__Try it__:
The material must be repeated exactly, with every line intact.

__Listed entries__:
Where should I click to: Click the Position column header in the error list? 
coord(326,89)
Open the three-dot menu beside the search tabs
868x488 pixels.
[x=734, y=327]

__Written response__:
Where should I click to: Click the Position column header in the error list? 
coord(326,89)
Open the three-dot menu beside the search tabs
868x488 pixels.
[x=734, y=327]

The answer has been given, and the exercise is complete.